## Analyze the cube and perform the OLAP operations on that cube.

In [23]:
#libraries
import pandas as pd
import numpy as np
import random as rd
import os

In [24]:
# Setup the dimension table

#Dataset 1
dataset1 = {"key":["CIVIC", "Corolla", "Cultus","Aqua","Swift"],
         "price":[4200000, 3700000, 2100000,2500000,2800000]}
DS1 = pd.DataFrame(dataset1)


In [25]:
#Dataset2
dataset2 = {"key":range(1,13),
         "desc":["Jan", "Feb", "Mar", "Apr", "May", "Jun", "Jul", "Aug", "Sep", "Oct", "Nov", "Dec"],
         "quarter":["Q1","Q1","Q1","Q2","Q2","Q2","Q3","Q3","Q3","Q4","Q4","Q4"]}
DS2 = pd.DataFrame(dataset2)

In [26]:
#Dataset3
dataset3 = {"key":["Latifabad", "Gulshan", "Iqbal Town", "Gahli", "Road","Ny","AX"],
        "name":["Hyderbad", "Karachi", "Lahore", "Deheli", "Kolkta","New Yok","California"],
        "country":["Pakistan", "Pakistan", "Pakistan", "India", "India","USA","USA"]}
DS3 = pd.DataFrame(dataset3)

» Directive 1:
What price does the OLAP cube notebook list for Corolla in Dataset 1?

» Given entries:
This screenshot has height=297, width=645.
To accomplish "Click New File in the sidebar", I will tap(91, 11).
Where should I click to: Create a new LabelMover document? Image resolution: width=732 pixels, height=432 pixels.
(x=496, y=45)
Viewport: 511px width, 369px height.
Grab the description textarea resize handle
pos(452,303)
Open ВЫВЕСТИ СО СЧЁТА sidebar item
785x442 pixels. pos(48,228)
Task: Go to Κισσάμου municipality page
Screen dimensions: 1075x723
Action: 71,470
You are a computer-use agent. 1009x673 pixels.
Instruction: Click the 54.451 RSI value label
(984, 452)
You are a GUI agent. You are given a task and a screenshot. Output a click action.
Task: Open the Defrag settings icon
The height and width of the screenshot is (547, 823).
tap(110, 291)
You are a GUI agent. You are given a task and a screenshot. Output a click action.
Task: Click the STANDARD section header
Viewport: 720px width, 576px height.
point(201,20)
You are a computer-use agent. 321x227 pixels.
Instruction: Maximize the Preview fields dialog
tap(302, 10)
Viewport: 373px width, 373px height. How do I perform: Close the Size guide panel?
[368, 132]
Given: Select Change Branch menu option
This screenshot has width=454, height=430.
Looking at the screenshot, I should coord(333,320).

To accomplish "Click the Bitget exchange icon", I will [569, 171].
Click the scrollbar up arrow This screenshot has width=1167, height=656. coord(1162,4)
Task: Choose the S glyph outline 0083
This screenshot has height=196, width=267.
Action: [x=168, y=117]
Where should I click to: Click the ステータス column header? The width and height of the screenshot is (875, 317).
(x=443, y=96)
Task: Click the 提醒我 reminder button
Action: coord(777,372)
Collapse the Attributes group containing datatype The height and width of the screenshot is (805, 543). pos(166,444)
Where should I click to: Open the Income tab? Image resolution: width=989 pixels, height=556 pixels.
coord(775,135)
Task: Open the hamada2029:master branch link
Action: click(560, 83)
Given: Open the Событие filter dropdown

» Directive 2:
Convert the entries into a Markdown table with columns Row and Line, leaving out blank lines. Include everything from the line containing "Open ВЫВЕСТИ СО СЧЁТА sidebar item" down to the line containing "tap(110, 291)", and nothing else.

» Written response 1:
3700000

» Written response 2:
| Row | Line |
|---|---|
| 1 | Open ВЫВЕСТИ СО СЧЁТА sidebar item |
| 2 | 785x442 pixels. pos(48,228) |
| 3 | Task: Go to Κισσάμου municipality page |
| 4 | Screen dimensions: 1075x723 |
| 5 | Action: 71,470 |
| 6 | You are a computer-use agent. 1009x673 pixels. |
| 7 | Instruction: Click the 54.451 RSI value label |
| 8 | (984, 452) |
| 9 | You are a GUI agent. You are given a task and a screenshot. Output a click action. |
| 10 | Task: Open the Defrag settings icon |
| 11 | The height and width of the screenshot is (547, 823). |
| 12 | tap(110, 291) |